F.O.B. Acceptance – The buyer accepts the product at shipping point and has no right to reject the product. The buyer does, however, have recourse against the seller if the product is not in suitable shipping condition or for material breach of contract, providing the shipment is not rejected. The term “material breach” generally means a breach of contract that is related to factors other than quality and condition, such as; size, variety, label, etc.
F.O.B. Acceptance Final – Has the same meaning as “F.O.B. acceptance” except that suitable shipping condition is inapplicable and the buyer’s only recourse is for a material breach of contract. Use of this term must be clearly established given the harshness of the conditions it imposes.
Good Delivery – Is the term used in F.O.B. sales to describe the arrival of goods at the contract destination without abnormal deterioration, i.e., goods that are shipped in suitable shipping condition will make “good delivery” at the contract destination. For all commodities other than lettuce (for which specific good delivery standards exist) what is “normal” or “abnormal” deterioration is determined on a case-by-case basis.
Grade Specified Contract – The commodity is sold as to a specific U.S. grade. Both quality and condition defects are utilized to determine a breach of contract.
No Grade Contract – A U.S. grade is not specified. Only condition defects are utilized to determine a breach of contract.
Open – A sale, like any other sale, except that the price has not been settled. An “open” sale is either F.O.B. or delivered, depending upon the agreement of the parties. The purchaser of produce on an “open” sale basis has all the benefits of the normal sales warranties, and may accept, or reject and claim damages if the seller breaches the contract. If the parties fail to agree upon a price, the purchaser of product on an “open” basis is liable to the seller for a “reasonable price.”

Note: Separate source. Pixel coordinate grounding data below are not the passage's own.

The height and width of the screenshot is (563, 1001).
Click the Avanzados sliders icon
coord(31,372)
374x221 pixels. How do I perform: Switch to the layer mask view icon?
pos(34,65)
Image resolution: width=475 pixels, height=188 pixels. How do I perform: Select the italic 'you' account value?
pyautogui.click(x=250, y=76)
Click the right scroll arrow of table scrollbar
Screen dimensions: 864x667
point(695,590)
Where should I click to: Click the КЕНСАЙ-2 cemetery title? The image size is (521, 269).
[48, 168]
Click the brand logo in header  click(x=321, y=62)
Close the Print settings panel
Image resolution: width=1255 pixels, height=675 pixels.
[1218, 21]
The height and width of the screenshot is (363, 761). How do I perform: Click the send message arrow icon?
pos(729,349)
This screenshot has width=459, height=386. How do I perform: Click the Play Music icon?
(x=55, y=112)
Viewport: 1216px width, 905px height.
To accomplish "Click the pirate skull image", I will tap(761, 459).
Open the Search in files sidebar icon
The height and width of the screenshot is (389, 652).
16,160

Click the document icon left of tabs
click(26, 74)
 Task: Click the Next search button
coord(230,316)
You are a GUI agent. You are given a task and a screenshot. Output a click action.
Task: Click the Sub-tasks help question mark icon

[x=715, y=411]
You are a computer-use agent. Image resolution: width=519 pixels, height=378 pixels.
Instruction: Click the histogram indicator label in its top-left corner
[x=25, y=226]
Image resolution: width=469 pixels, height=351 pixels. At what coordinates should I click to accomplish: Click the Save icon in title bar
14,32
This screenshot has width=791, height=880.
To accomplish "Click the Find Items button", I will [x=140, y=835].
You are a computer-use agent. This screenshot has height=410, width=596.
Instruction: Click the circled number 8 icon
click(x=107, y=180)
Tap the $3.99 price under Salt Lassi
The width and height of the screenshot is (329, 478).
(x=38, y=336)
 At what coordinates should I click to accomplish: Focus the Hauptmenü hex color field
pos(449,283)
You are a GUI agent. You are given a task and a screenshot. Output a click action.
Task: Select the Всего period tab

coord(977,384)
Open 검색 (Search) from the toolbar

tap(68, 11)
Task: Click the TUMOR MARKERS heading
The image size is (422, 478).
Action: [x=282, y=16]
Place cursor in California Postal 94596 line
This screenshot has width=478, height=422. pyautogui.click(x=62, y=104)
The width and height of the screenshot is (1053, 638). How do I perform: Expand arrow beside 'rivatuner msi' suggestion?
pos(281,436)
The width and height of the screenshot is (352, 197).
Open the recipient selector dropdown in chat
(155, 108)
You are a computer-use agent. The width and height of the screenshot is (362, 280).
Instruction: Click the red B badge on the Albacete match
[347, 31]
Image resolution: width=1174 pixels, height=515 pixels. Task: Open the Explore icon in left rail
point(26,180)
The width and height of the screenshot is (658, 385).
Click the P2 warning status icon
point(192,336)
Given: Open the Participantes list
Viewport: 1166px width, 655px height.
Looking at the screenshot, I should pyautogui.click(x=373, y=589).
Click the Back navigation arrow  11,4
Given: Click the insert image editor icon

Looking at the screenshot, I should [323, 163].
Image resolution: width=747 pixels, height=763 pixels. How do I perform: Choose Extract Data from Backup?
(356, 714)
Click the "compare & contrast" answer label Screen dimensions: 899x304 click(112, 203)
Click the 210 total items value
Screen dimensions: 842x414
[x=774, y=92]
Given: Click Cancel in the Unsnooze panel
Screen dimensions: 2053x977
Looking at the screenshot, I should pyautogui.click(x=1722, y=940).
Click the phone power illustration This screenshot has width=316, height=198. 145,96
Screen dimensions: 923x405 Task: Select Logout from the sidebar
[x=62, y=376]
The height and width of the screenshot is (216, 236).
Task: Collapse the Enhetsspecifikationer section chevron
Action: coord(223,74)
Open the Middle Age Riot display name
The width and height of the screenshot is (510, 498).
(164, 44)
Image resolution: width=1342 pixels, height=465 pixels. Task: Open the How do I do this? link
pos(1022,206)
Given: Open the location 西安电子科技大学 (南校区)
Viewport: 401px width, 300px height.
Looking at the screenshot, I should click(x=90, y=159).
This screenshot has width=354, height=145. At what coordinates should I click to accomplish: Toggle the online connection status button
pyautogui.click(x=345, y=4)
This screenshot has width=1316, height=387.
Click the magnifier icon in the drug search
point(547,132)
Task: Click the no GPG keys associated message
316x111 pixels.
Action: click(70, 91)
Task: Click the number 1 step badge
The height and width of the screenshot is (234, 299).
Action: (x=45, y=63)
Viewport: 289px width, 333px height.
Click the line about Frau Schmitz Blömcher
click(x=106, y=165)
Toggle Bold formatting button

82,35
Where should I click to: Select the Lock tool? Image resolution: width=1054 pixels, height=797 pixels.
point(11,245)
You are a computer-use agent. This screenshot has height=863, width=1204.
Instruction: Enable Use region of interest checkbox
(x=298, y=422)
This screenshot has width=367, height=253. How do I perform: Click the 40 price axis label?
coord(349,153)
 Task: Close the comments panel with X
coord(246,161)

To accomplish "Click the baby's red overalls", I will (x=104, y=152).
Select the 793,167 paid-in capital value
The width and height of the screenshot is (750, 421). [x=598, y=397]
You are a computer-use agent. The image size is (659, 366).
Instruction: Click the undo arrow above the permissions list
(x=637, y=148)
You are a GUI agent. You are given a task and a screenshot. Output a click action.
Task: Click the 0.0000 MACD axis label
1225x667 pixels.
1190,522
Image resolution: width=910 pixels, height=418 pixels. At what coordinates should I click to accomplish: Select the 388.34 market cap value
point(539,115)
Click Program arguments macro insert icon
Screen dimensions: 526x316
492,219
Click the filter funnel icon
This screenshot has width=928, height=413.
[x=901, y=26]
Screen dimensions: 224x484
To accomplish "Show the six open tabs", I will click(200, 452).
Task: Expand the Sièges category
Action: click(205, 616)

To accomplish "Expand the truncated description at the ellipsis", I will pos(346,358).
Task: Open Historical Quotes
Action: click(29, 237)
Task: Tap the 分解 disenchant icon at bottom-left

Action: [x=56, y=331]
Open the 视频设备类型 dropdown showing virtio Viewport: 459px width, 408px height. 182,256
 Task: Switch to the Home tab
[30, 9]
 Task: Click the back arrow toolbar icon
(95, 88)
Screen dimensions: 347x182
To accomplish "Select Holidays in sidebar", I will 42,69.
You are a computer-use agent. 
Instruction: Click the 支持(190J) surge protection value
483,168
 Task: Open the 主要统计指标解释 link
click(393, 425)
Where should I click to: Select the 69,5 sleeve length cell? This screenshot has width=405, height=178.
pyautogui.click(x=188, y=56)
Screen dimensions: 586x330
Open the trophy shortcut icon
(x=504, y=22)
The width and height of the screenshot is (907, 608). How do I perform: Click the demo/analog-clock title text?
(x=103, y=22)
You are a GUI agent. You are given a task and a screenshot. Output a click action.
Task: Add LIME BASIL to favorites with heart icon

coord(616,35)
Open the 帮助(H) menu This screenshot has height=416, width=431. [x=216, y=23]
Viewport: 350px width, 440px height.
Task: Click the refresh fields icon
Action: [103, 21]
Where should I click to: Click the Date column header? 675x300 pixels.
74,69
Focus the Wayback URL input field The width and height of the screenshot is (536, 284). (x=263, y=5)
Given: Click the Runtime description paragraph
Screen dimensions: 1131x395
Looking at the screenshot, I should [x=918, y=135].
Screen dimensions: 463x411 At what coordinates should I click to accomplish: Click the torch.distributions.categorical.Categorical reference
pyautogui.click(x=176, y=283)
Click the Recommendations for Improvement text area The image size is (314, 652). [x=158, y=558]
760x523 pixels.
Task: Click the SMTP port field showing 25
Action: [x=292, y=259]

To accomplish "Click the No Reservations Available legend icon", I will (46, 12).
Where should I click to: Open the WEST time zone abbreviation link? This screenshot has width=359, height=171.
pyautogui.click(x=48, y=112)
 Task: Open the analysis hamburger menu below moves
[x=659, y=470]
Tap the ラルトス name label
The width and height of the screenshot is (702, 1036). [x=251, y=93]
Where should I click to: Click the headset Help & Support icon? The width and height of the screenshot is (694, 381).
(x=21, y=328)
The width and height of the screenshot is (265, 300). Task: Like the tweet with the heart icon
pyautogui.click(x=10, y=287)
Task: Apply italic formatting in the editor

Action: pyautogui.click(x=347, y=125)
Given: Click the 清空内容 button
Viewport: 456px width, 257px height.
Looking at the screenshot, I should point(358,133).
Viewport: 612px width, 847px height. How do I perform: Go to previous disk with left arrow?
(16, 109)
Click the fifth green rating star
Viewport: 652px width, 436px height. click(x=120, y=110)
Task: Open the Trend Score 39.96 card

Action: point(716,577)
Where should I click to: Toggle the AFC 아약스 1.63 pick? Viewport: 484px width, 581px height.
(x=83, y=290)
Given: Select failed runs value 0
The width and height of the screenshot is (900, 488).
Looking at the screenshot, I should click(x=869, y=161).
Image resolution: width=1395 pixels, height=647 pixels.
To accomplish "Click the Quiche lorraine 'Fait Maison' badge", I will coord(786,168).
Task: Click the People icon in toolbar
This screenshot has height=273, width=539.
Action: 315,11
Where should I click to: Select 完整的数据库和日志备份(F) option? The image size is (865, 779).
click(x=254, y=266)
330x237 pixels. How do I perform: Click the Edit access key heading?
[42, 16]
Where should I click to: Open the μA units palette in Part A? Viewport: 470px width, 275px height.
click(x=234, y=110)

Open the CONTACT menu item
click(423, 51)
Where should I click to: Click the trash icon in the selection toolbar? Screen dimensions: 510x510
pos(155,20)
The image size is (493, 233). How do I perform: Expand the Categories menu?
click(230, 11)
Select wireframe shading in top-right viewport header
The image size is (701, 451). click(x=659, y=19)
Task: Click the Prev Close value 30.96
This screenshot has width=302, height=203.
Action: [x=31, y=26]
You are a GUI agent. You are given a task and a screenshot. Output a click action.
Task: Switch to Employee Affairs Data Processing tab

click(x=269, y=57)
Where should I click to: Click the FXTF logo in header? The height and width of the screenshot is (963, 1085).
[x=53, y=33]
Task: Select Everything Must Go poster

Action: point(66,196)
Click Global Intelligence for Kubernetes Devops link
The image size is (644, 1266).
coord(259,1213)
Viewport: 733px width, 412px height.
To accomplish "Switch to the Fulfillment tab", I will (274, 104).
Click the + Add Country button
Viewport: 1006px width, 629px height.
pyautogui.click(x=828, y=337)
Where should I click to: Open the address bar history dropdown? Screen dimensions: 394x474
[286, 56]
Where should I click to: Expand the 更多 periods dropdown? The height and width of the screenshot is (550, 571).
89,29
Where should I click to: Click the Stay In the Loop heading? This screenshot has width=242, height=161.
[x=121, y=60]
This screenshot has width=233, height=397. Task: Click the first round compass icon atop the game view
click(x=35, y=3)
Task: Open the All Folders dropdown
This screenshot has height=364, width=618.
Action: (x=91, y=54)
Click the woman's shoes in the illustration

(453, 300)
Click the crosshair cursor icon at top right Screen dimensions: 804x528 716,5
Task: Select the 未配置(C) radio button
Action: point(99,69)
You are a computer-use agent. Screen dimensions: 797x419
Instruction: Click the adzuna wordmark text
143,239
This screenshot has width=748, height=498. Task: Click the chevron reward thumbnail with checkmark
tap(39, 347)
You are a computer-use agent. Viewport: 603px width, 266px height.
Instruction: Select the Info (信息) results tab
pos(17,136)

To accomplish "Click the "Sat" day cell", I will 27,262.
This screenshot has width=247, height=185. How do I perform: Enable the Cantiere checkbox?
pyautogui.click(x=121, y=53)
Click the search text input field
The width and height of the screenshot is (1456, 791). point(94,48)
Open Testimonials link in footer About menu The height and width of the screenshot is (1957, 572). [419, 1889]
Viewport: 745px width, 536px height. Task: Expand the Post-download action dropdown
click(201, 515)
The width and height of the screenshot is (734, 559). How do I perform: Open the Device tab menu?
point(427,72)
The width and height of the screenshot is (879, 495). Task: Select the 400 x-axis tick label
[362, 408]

Price After Sale – Is not defined under the Act, but is similar to “Open”. This term is generally interpreted to mean that the parties will agree on a price after the buyer completes its sale of the product at destination.
Purchase After Inspection – Is a purchase of produce after inspection or opportunity for inspection by the buyer or his agent. The buyer has no right of rejection and waives all warranties as to quality and condition, except warranties expressly made by the seller. Note: if this term is to apply, both parties must expressly agree to it.
Quality Defect – These defects do not change over time and include, but are not limited to: scars, shape, dirt, etc.
Shipping Point Inspection Final – The seller obtains a Federal or Federal-State or private inspection that has been mutually agreed upon, to show that the product meets contract specifications at shipping point. The buyer does not have the right to reject product, and has no recourse against the seller on account of quality, condition or grade.
Suitable Shipping Condition (SSC) – SSC applies only to F.O.B. sales, and means that the produce, at time of shipment, is in a condition which if handled under normal transportation conditions will assure delivery at the agreed destination without abnormal deterioration.
Wrongful Rejection – Where the buyer, even having made a timely, effective rejection has not established a breach of contract. In an F.O.B. sale, when the buyer rejects product without obtaining an inspection, the seller has the obligation to have the product inspected to show its soundness, or lose recourse for damages caused by the buyers’ wrongful rejection.